The VAT rate increase is expected to raise an additional R22,9 billion, which is nearly two thirds of the total additional tax revenues expected from all the tax proposals announced in the budget. The VAT rate increase will have a significant impact on poor households, although the blow is somewhat softened through a higher than inflation increase in social grants and the zero rating of basic food items, which remain intact. However, it is also proposed that from 1 April 2018, only brown bread and whole wheat brown bread will be zero rated, whereas rye or low GI bread will become subject to the new standard rate from that date.
The VAT rate increase was motivated as being necessary to meet spending commitments and to prevent further erosion of public finances. The VAT rate increase was preferred over an increase in personal income tax (PIT) and an increase in the corporate tax rate. A concern was raised that an increase in PIT would constrain growth and investment, and that companies may respond to a corporate tax rate increase by raising prices, lowering wages or retrenching workers.
An introduction of a higher VAT rate on luxury goods was considered but is not proposed mainly on the back of the Davis Tax Committee’s (DTC) findings that there is no global evidence that a luxury goods VAT rate would meaningfully improve equity in the VAT system. The DTC found that multiple VAT rates add significantly to the complexity of the VAT system, and pointed out that a number of so-called luxury goods, including motor vehicles, cell phones, perfume and photographic equipment already bear an ad valorum excise charge, upon which VAT is again levied. These ad valorum duties are also increased with effect from 1 April 2018.

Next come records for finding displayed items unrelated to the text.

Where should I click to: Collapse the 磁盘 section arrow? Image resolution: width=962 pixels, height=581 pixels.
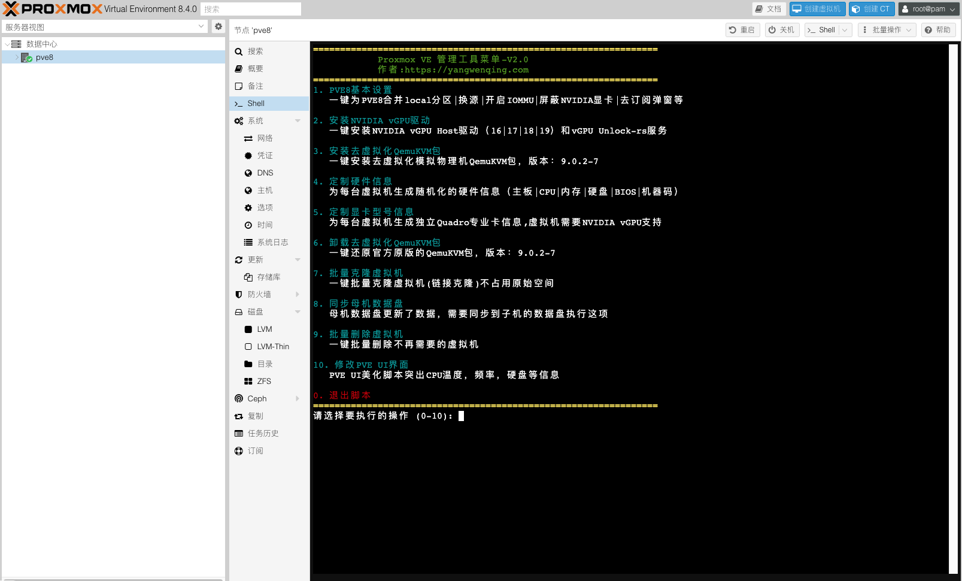coord(298,312)
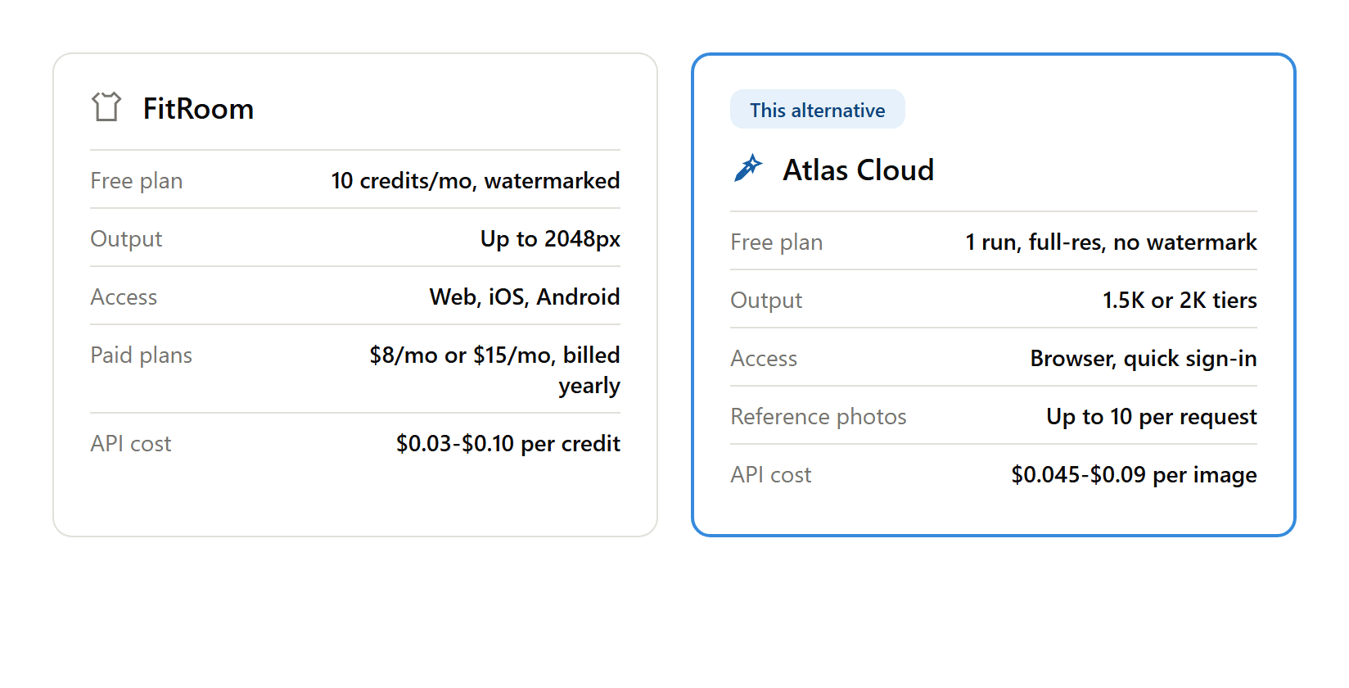This screenshot has height=688, width=1349.
Task: Open the FitRoom card heading
Action: 198,108
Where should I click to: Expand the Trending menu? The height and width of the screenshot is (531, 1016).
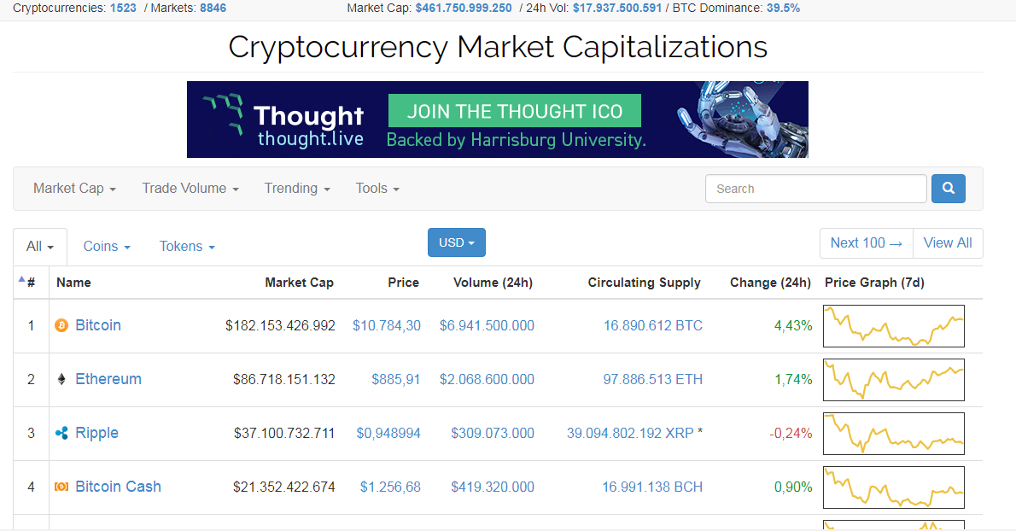[297, 189]
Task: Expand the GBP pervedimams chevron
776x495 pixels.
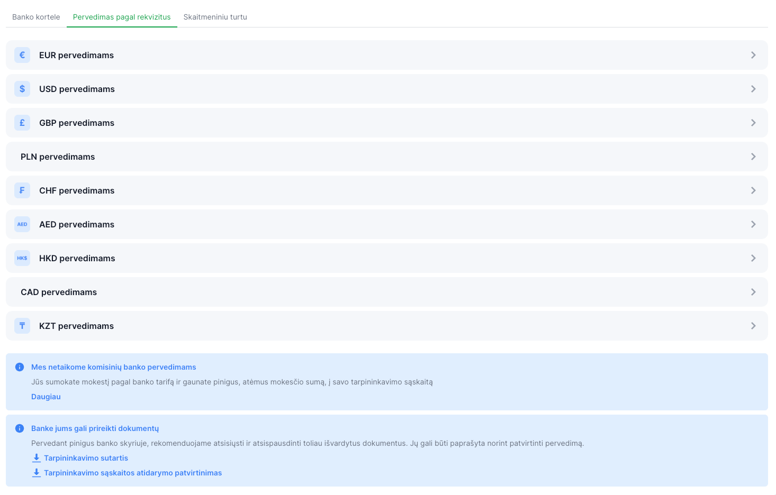Action: pyautogui.click(x=753, y=123)
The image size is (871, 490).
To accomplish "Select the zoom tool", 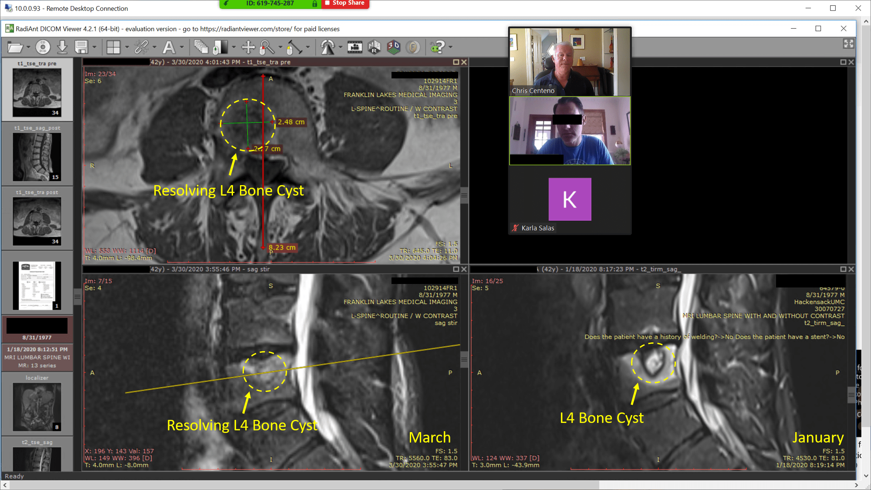I will click(x=266, y=47).
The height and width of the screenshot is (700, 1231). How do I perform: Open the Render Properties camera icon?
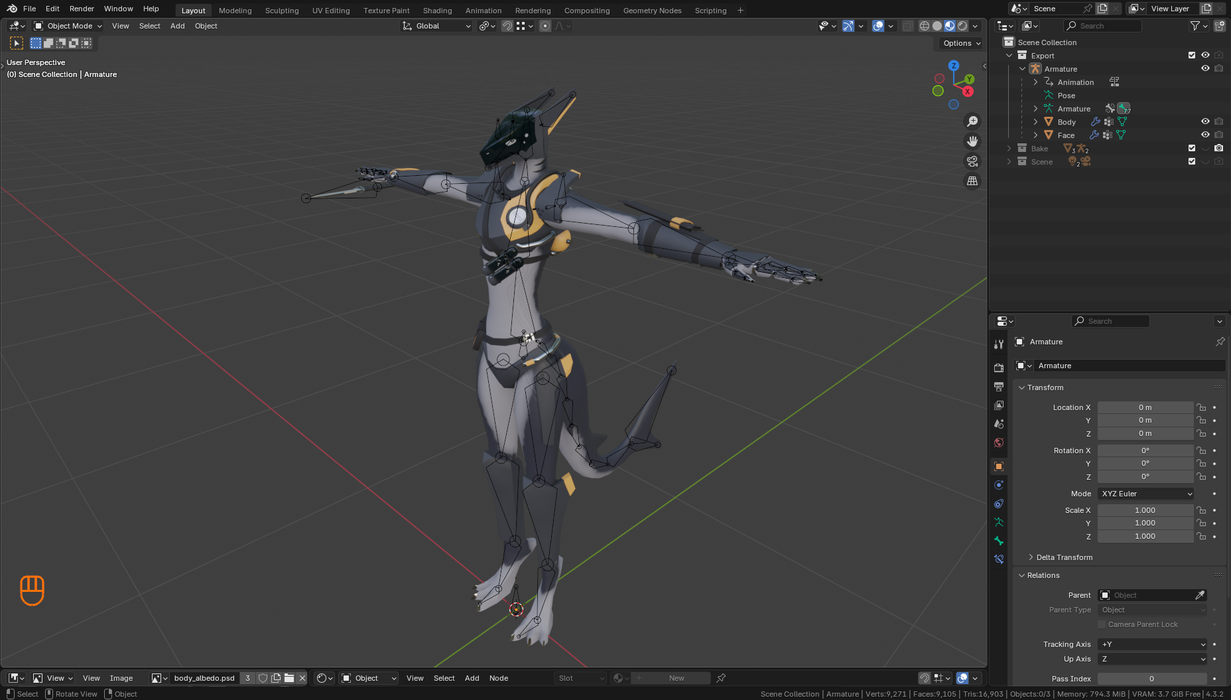999,367
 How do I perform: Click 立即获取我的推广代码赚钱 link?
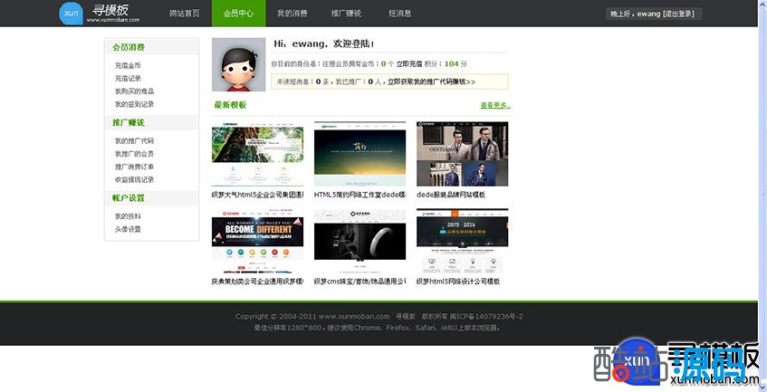tap(432, 81)
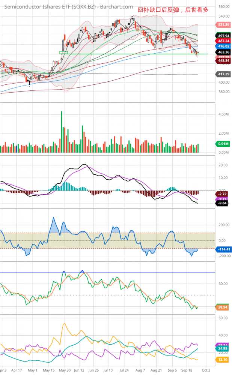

The proposed effective date of 1 April 2018 does not leave much time for vendors to amend their systems and procedures to properly implement the VAT rate increase from that date. Some of the industries that will be most affected by the change are the financial services sector and the insurance industry, which face a number of practical challenges with regard to supplies made before, during and after the effective date of the increase.
Businesses who sell their goods and services on a cash basis and who have extended credit terms with their suppliers, may experience a positive cash flow impact on their business as a result of the VAT rate increase. However, businesses who supply their goods or services on extended credit terms and which are generally required to pay their creditors before they collect payments from their customers, will experience a negative cash flow impact resulting from the VAT rate increase. These businesses may even require additional working capital. Exporters who are in a constant refund situation will also look to SARS to process their refunds timeously in order to alleviate the cash flow impact on their businesses.
There are a number of provisions in the VAT legislation that deal with supplies over the transitional period from the current rate to the new rate, as well as certain anti-avoidance provisions to prevent vendors from structuring transactions to avoid paying VAT at the new rate.